2020年9月19日、カナダのフランソワ・フィリップ・シャンパーニュ外相は、地元有力紙グローブ・アンド・メールとのインタビューで「中国との自由貿易協定の締結を目指して進めてきた交渉を打ち切る」と発表した。中国側の「威圧的な外交」で交渉継続の条件が失われたと報じている。2015年に政権の座について以来、協定の締結を追求してきたジャスティン・トルドー首相にとっては大きな政策の転換である。
トルドー首相は2016年9月に中国を訪問し、数週間後、今度は中国の李克強首相がカナダを訪れ、合同軍事演習を含む数十の分野でパートナーシップを更新した。

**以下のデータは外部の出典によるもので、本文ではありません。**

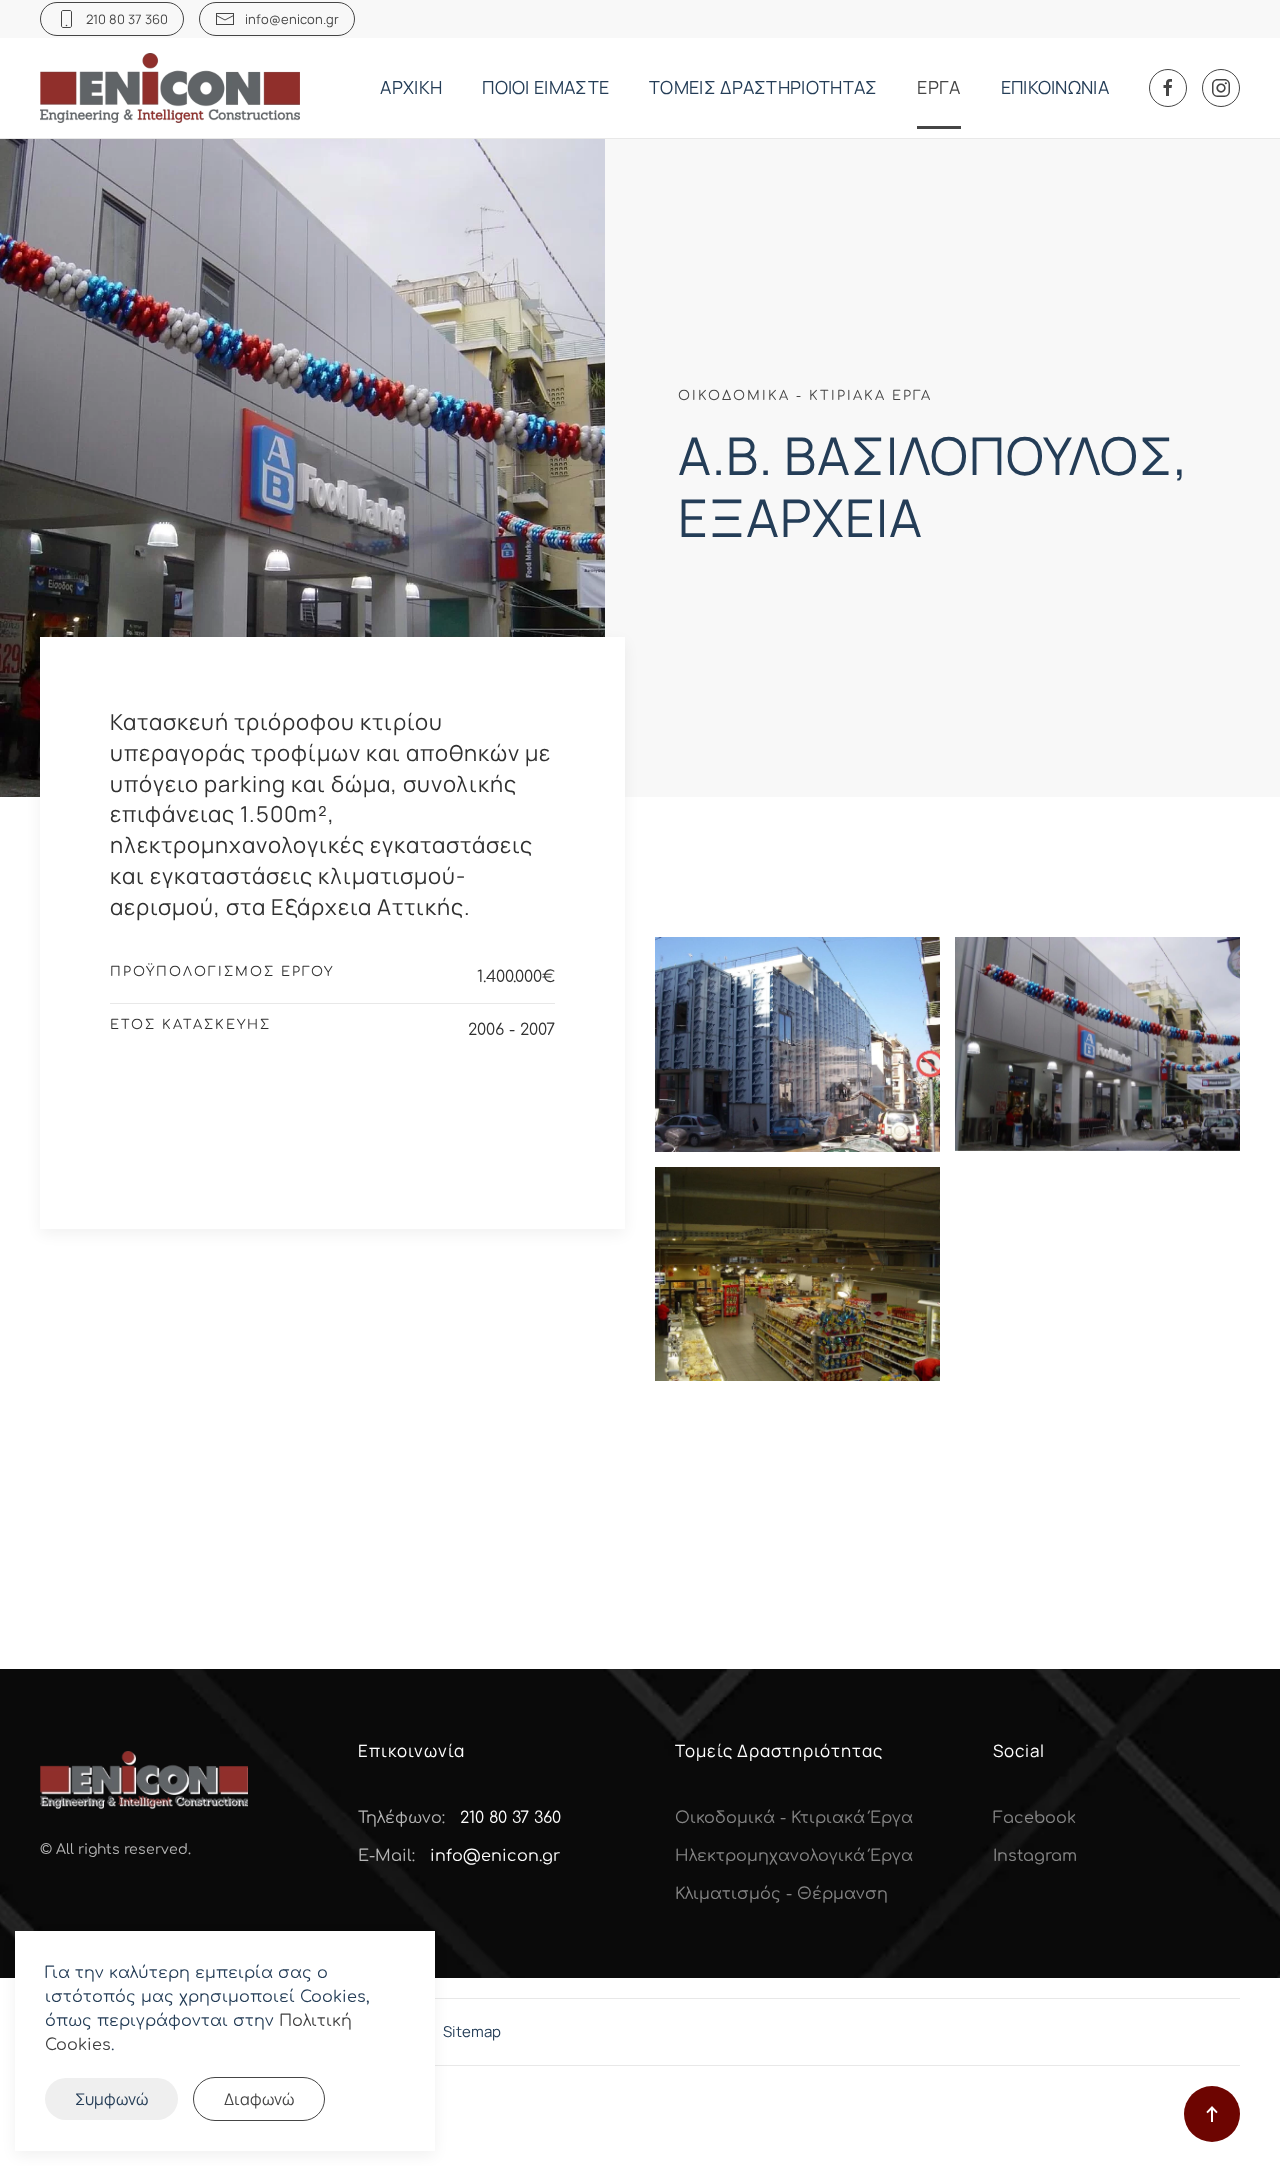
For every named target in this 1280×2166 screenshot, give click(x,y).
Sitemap (472, 2031)
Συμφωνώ (111, 2099)
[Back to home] (172, 88)
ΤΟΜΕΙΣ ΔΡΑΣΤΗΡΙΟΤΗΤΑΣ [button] (763, 87)
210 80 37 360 (127, 19)
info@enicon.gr (292, 19)
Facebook (1034, 1818)
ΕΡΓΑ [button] (938, 87)
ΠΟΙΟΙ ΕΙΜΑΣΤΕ (545, 87)
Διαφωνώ (259, 2099)
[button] (797, 1044)
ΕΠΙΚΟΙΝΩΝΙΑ (1055, 87)
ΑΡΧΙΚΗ (411, 87)
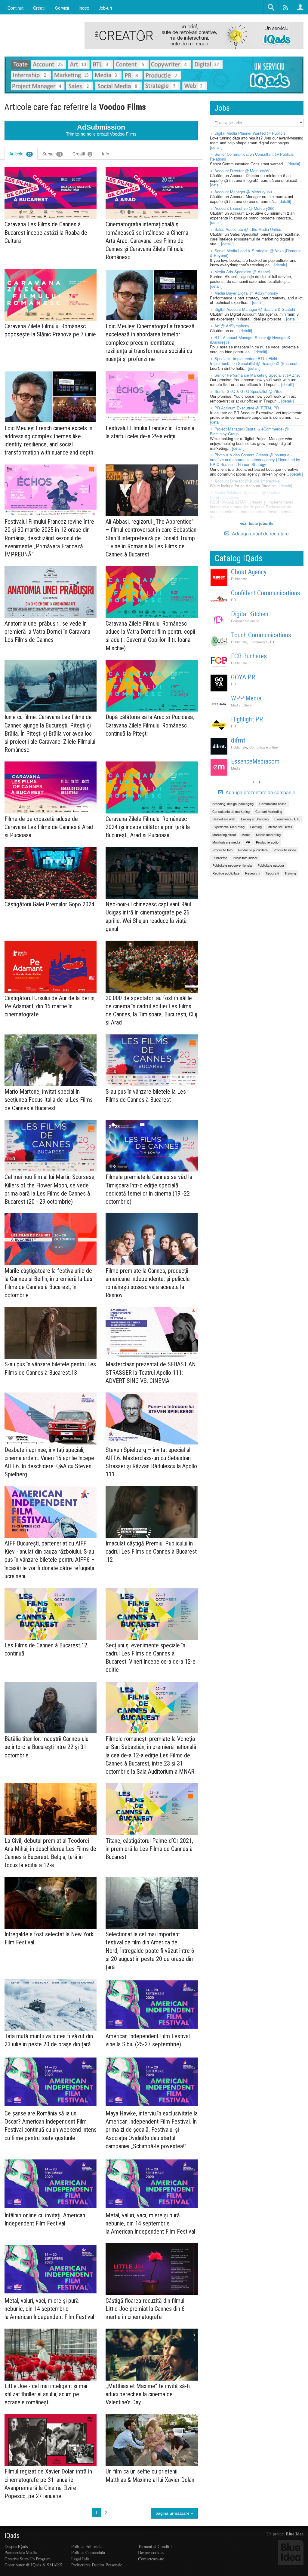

しかし、ウイグル人への弾圧、香港の自治に関する国家安全法の施行などに加え、2018年12月に中国通信機器大手であるファーウェイの副会長を逮捕したことに対抗して、スパイの疑いでカナダの元外交官マイケル・コブリグとビジネスマンのマイケル・スペイバーを逮捕拘束したり、麻薬密輸罪などに問われたカナダ人に相次いで死刑判決を出すなど、中国側の報復的な対応に対し、カナダ側も大きな不信感を募らせていたものと思われる。
2019年3月、中国系カナダ人作家のジョナサン・マンソープは、「パンダの爪、カナダにおける北京の影響力と威嚇のキャンペーン」という著書を出版した。本書は、2018年にオーストラリアにおける中国の影響力について言及したクライブ・ハミルトン教授による著作「サイレント・インベージョン」のカナダ版ともいうべき書籍である。本書は、1880年代の中国人の移民受け入れから現代における両国関係に至るまでのカナダ側からの考察を述べている。マンソープは中国に関するカナダ側の神話は2つあったと説く。1つ目は「民主主義と人権の価値観は、最終的に中国共産党の一党独裁を凌駕し、カナダは中国に対し、その価値観の転換を優しく支援できる」というものである。「1989年の天安門事件は、この神話を証明する事例であり、中国の大衆が民主主義と人権の価値を求め始めた証だった」と事件を評価している。
2つ目は「中国は大国になろうとはせず、東南アジアの地理的優位を得ることを目標として、台湾と香港さえ取り戻せればそれ以上の拡大を望んでいない」というものである。「中国が2001年に世界貿易機関に加盟したのは、中国が欧米のグローバルスタンダードや西欧の価値観に屈服した証拠」と分析されていた。
マンソープは、中国の影響力拡大について「ジャーナリズムから大学、政治からビジネスに至るまで、数十年にわたって、中国を背景にした組織や無名の工作員がカナダのあらゆる機関に根気よく潜入し、影響を与えるための不穏な事件などを起こしている。カナダの先端技術や科学の秘密情報を盗んで中国に届ける事例も発生している。カナダの核研究プログラムの成果も中国で発見され、カナダの科学者を驚かせている」とその根気強く巧妙な手口を明らかにしている。
中国の影響力行使について、1997年からカナダ安全情報局とカナダ騎馬警察が秘密裏に調査を開始したが、その内容は「銀行から不動産、ハイテクにいたるまで社会のあらゆる分野で200以上の企業が、中国系の秘密結社により、中国の恩恵を受けた大物や国営企業を通じて中国の影響力を行使したり、所有権を獲得してきた。さらには、マネーロンダリングやヘロインの密売などの犯罪活動も活発化している」と指摘している。
著書の最後で、マンソープは「ファーウェイの5Gはトロイの木馬である可能性があり、中国共産党が通信システムや極秘のファイブアイズ・ネットワークに潜入するために使用することを企図している可能性がある」と警告を発し、「『カナダが中国を変えることができるという考えは死んでいる。問題は、中国がどの程度までカナダを変えるか』であり、我々は日常的にカナダの政治、経済、社会に干渉する超大国に、どのように対処するかを問うていかなくてはならない」と締めくくっている。